LAST YEAR I WROTE a piece pointing out that the translators of the the widely used Greek translations of Jewish scriptures current in the Jewish world around the time of Jesus and the New testament, the Septuagint, translated by presumably Jewish scholars in Alexandria, they probably chose the translation of that famous passage from Isaiah "a virgin will give birth" because they figured that "a sign" would have to be something more noteworthy than a young woman giving birth. It's a passage that the current common received wisdom claims is an intentional false translation in order to support the Virgin Birth of Jesus. the accusation that it's one of a number of Christian appropriations of Jewish scriptures, only it was translated that way centuries before Jesus by Jewish scholars. And that translation was found entirely acceptable to First Century Jews and those both earlier and later because the Greek translation not only was widely used but the legend of how it was translated, identically, by seventy scholars working independently was widely believed by both Jews and, later Christians. Those who believed that must have seen it as divine favor for the translation as well as the Hebrew original.
When I wrote that someone asked me if I'd ever read Amy-Jill Levine, a well known Jewish New Testament scholar. Well, I hadn't and I still haven't read her but I've listened to a number of her lectures and talks on Youtube and she's terrific. I had been listening to a number of Jewish scholars give their takes on the New Testament and early Christianity and Rabbinic Judaism and the interactions between them and found them to be enormously interesting and helpful in understanding some aspects of what the New Testament means and how post-Temple Judaism developed often in tension with early Christianity even as Jesus, Paul and all of the named disciples and very possibly all of the authors of the New Testament were and considered themselves to be Jews.
I might go into some of what she says more but I've decided to link to two of her shorter talks and interviews which show she not only is a really fine scholar but that she's got a great sense of humor, the kind that supports a refreshingly practical point of view about religion.

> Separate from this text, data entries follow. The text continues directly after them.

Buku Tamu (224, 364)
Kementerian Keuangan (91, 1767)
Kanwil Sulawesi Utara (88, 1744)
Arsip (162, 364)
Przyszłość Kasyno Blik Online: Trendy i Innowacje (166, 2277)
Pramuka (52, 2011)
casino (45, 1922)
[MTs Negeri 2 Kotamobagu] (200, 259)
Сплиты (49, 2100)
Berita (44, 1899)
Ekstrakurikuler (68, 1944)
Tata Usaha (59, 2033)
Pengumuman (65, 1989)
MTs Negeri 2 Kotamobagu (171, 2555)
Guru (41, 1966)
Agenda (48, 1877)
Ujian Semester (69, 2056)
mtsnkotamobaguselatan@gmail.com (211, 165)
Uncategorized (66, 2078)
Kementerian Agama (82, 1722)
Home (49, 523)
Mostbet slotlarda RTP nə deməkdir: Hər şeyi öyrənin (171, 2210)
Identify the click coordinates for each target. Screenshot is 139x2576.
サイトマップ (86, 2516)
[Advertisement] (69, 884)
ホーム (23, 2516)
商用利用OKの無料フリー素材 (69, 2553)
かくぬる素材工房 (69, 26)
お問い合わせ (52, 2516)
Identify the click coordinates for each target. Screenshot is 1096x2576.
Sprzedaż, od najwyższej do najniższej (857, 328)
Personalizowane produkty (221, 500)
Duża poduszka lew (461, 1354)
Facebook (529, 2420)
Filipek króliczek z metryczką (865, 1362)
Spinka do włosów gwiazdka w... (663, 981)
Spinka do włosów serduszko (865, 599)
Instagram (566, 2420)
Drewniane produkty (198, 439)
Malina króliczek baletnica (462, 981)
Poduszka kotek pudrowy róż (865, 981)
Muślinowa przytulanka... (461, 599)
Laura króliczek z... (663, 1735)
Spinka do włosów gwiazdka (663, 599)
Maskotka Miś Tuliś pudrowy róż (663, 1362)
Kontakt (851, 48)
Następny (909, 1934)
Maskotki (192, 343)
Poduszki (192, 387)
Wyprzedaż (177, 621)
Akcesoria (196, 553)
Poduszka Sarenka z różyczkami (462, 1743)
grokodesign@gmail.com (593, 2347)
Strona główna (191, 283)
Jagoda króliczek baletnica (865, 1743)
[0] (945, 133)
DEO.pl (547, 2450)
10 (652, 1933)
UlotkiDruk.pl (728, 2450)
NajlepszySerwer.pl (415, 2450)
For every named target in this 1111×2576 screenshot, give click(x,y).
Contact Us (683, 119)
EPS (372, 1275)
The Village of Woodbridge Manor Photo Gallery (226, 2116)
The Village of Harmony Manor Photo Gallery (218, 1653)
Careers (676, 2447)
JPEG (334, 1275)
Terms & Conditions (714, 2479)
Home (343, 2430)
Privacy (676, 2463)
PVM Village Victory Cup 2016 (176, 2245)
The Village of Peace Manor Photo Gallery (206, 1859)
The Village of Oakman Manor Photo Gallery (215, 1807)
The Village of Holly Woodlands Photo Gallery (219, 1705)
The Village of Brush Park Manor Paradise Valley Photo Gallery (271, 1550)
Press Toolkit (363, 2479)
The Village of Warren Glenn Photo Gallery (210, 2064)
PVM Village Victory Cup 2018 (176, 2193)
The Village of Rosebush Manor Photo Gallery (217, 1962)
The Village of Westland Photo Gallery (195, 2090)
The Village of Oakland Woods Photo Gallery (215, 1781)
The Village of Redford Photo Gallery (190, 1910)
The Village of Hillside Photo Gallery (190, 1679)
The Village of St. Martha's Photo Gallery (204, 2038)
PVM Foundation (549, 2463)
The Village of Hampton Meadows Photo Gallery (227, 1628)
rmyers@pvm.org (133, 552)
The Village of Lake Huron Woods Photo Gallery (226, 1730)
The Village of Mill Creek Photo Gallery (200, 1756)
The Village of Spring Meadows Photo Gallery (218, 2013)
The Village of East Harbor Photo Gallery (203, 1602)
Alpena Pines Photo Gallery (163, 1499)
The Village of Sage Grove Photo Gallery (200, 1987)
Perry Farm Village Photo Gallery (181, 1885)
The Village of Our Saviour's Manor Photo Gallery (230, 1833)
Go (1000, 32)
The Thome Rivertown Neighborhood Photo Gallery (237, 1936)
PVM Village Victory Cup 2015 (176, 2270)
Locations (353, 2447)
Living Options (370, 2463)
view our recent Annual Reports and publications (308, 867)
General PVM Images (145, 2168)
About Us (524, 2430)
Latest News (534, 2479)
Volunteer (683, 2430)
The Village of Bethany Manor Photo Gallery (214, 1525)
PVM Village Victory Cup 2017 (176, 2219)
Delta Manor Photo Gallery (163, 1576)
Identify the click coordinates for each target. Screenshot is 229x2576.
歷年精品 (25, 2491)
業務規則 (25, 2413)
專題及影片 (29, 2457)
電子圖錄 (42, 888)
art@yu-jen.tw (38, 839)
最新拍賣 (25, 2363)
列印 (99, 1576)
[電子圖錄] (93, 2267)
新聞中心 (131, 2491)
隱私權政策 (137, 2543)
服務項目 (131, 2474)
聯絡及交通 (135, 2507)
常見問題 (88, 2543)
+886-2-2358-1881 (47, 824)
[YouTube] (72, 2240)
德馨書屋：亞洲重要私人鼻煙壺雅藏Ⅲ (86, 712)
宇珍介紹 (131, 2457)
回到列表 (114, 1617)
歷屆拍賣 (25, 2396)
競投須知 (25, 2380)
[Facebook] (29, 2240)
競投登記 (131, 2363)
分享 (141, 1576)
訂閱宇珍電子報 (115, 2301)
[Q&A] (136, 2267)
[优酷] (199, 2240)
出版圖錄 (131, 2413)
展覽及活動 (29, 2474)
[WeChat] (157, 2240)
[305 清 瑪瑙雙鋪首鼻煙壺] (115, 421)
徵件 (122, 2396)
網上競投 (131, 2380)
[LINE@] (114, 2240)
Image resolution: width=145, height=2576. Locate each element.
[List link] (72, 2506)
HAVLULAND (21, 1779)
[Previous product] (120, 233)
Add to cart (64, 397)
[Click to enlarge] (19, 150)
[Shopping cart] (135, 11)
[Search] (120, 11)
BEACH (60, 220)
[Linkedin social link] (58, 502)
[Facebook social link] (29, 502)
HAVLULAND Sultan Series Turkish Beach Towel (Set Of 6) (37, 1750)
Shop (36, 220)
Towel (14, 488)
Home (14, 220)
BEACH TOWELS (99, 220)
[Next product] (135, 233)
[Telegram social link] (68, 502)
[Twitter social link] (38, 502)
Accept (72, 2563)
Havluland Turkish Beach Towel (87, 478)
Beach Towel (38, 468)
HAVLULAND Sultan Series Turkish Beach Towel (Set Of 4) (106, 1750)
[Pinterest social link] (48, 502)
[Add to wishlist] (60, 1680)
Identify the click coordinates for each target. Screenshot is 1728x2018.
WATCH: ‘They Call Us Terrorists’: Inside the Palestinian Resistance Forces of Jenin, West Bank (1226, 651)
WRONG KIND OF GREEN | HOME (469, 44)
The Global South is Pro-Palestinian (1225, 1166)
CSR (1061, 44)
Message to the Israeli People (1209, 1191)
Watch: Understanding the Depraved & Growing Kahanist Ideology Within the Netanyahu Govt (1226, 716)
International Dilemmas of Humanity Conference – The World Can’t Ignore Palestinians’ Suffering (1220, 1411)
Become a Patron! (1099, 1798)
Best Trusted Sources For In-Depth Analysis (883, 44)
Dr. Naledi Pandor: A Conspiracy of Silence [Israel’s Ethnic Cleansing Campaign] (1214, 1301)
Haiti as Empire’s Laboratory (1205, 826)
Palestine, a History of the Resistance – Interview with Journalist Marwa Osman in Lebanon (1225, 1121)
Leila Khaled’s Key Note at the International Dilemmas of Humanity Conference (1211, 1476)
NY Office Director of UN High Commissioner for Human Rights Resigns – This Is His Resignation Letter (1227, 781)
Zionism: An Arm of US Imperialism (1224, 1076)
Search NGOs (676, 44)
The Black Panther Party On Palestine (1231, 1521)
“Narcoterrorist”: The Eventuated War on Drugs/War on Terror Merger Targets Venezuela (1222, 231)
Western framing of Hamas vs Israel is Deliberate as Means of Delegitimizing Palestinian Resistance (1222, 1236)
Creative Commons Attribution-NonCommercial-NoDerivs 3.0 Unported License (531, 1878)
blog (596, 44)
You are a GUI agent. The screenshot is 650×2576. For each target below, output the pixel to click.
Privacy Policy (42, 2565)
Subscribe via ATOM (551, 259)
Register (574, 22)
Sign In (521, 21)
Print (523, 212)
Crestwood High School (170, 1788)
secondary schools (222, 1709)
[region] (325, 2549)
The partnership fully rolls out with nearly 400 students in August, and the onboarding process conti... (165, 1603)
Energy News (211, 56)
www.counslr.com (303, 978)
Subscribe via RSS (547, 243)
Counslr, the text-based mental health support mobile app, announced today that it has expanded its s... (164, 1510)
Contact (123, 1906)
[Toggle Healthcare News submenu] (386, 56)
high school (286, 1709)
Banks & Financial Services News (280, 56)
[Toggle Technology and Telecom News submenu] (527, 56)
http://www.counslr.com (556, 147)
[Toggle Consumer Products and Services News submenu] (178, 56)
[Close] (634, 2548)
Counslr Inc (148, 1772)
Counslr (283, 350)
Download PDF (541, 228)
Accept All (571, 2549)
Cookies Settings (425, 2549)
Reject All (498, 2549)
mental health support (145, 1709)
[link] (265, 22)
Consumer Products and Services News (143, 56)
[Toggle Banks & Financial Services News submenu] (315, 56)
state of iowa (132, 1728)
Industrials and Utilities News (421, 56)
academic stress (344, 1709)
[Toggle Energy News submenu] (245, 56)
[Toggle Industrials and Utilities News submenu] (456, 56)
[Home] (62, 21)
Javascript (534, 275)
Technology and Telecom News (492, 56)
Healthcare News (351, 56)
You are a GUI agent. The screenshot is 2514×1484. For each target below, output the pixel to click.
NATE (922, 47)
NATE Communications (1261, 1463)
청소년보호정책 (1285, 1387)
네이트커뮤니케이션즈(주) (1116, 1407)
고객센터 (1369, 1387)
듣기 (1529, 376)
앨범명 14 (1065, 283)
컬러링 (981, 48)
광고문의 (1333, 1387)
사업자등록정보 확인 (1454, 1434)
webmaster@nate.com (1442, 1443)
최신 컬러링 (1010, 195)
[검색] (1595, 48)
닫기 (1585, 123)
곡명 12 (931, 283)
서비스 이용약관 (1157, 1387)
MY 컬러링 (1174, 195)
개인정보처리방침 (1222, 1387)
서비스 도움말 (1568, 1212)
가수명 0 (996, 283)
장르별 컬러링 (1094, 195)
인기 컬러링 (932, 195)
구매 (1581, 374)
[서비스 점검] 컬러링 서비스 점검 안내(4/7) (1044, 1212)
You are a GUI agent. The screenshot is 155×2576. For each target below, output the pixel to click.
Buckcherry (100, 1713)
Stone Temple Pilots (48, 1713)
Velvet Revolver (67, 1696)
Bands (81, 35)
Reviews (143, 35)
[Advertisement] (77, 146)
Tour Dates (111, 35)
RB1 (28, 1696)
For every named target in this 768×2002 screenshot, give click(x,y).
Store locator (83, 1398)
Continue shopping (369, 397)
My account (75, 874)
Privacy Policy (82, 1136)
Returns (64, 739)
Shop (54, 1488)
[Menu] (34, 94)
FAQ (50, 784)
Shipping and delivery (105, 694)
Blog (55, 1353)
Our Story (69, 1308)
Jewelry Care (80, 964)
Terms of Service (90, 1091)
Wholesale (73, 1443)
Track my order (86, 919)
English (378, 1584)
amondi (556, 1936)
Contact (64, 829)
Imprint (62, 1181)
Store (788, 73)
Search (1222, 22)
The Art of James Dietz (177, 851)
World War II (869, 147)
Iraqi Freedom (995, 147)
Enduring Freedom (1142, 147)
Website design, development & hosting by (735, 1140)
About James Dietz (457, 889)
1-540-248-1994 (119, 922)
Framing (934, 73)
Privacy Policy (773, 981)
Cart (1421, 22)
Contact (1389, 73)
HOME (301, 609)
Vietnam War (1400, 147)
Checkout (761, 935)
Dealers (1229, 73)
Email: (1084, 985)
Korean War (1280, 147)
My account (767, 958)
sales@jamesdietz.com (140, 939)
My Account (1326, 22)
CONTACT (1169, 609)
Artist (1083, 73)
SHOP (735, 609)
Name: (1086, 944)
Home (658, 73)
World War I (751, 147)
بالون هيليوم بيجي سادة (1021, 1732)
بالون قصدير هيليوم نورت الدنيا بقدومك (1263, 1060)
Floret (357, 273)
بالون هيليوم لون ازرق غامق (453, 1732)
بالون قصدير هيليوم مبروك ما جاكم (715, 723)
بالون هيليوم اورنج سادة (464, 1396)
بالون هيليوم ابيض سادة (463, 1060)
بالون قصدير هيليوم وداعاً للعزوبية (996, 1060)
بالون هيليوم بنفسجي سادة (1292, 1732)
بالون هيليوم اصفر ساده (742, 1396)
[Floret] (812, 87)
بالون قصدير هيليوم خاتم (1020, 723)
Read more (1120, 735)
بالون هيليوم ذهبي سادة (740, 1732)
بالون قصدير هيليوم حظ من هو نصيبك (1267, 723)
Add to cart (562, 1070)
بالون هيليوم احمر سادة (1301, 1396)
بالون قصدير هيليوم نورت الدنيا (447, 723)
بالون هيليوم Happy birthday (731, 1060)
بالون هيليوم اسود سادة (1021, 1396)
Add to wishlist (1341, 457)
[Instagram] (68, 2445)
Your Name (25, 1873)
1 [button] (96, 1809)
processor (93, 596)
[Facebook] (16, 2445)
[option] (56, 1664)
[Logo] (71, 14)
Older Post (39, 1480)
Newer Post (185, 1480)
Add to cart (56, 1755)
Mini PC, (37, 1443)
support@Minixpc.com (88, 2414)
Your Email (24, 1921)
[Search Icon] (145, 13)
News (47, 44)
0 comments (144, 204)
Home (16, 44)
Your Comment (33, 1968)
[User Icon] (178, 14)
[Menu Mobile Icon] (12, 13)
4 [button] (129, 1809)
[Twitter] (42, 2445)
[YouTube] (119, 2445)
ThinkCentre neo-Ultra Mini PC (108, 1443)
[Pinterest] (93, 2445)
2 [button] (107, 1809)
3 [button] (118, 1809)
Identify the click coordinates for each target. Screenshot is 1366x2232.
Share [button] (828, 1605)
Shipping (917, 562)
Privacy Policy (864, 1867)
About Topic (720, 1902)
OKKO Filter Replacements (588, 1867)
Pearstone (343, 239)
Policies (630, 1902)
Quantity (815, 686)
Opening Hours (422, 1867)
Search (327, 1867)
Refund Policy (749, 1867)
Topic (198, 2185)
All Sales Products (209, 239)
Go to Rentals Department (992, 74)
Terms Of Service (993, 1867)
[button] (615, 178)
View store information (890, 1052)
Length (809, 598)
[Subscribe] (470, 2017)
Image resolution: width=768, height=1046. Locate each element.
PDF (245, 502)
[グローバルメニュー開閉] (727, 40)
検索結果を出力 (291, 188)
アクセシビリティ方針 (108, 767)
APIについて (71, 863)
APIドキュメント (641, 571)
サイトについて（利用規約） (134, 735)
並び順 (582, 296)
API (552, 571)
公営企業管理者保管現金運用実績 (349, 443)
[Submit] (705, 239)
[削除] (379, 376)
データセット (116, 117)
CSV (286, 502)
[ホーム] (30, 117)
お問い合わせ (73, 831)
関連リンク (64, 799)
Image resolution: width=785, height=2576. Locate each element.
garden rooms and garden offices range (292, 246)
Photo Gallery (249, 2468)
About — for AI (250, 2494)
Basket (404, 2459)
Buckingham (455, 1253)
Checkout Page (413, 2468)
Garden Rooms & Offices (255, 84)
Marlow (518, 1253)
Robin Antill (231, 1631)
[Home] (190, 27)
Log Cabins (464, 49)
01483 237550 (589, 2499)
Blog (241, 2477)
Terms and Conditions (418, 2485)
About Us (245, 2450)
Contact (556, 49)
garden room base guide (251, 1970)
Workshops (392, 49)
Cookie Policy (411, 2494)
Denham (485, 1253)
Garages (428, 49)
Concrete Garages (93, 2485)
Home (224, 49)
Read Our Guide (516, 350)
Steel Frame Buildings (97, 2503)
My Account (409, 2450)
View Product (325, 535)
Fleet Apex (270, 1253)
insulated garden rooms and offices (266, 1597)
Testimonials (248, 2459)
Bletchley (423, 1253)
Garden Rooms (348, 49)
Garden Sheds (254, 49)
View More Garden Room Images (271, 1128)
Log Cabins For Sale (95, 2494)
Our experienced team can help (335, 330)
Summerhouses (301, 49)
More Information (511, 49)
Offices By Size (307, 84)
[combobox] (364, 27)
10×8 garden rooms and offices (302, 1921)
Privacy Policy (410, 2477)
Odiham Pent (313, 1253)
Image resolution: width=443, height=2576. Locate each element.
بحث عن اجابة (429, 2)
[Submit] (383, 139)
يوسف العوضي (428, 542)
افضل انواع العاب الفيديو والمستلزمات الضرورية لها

Here's a sort of Ted-Talky short one on the afterlife
Here's one on how you need to understand Jewish practice and belief to understand Jesus and Paul
I love her pluralistic take on things and can say that I won't think about these issues from now on without wondering how she'd see them. I intend to put her on my to-read list from next year so don't be surprised if she starts showing up here more. One of the things she says in the second one is something I've pointed out, that far from it being a terrible injustice for Christians to "appropriate" things from the Jewish Scriptures that that practice was rampant within the Jewish Scriptures, themselves, later Prophets putting their own interpretation on earlier passages from the Torah, something that A.J. Levine points out is a practice at the very heart of Jewish practice and religion. I think it would be far better for Christians to understand Christianity as a part of the same faith family as Judaism than to endlessly create dishonest and needless strife where an appreciation and respect for differences in reading things is more helpful and appropriate.